The interim guidance indicates that custom hire expense is deductible on line 13 of Schedule F.  It also notes that fuel expense is deductible if it is used for conducting business on the farm.  On that issue, the IRS believes that having an on-farm storage tank and accounting for personal use of fuel is important, and that fuel bought from a gas station needs further explanation to ensure it was not used for personal purposes. 

As for mortgage interest, the interim guidance notes that it is deductible if it relates to real property that is used in the taxpayer’s farming business.  The guidance also states that repair and maintenance expenses on the taxpayer’s personal residence are not deductible, without mentioning the situation that is common in agriculture – an office in the home for which related repairs and maintenance would be deductible. 

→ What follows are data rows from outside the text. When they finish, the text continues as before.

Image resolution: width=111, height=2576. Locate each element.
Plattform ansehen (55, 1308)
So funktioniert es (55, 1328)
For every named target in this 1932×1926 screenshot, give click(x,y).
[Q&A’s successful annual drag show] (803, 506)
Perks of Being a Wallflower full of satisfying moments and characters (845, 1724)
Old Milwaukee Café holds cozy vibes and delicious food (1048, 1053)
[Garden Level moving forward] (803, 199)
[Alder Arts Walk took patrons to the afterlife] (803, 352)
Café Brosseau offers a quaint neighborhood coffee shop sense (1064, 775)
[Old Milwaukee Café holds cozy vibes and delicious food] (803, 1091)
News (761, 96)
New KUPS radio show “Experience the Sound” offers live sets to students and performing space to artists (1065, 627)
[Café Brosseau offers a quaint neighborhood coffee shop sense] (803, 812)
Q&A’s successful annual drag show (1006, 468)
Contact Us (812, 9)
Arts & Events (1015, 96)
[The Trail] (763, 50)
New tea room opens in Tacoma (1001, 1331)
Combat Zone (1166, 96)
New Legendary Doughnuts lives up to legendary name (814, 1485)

The interim guidance does get into an explanation of the pre-paid expense rules and this time states that the pre-payment cannot be a deposit and states that the taxpayer must be able to document the reason for the prepayment. 


The interim guidance would appear to be targeted toward taxpayers that either farm or crop share some acres where the income ends up on Schedule F, but where other non-farm sources of income predominate (e.g., W-2 income, income from leases for hunting, bed and breakfast, conservation reserve program payments, organic farming, etc.).  In those situations, it is likely that the Schedule F expenses will exceed the Schedule F income.  That’s particularly the case when depreciation is claimed on items associated with the “farm” - a small tractor, all-terrain vehicle, pickup truck, etc.  That’s the typical hobby loss scenario that IRS is apparently looking for. 

Keep in mind that the IRS is only going to examine 50 returns in their pilot project, and those returns will relate to the 2015 tax year.  The IRS should focus its attention on those returns with small losses, but it’s not known whether that will be the IRS approach.  Also, where is the IRS going to come up with the funds to audit, even if the pilot program indicates a widespread problem?  Those funds aren’t available, and aren’t likely to be forthcoming in the near future.

In any event, it’s helpful to know what the IRS is up to.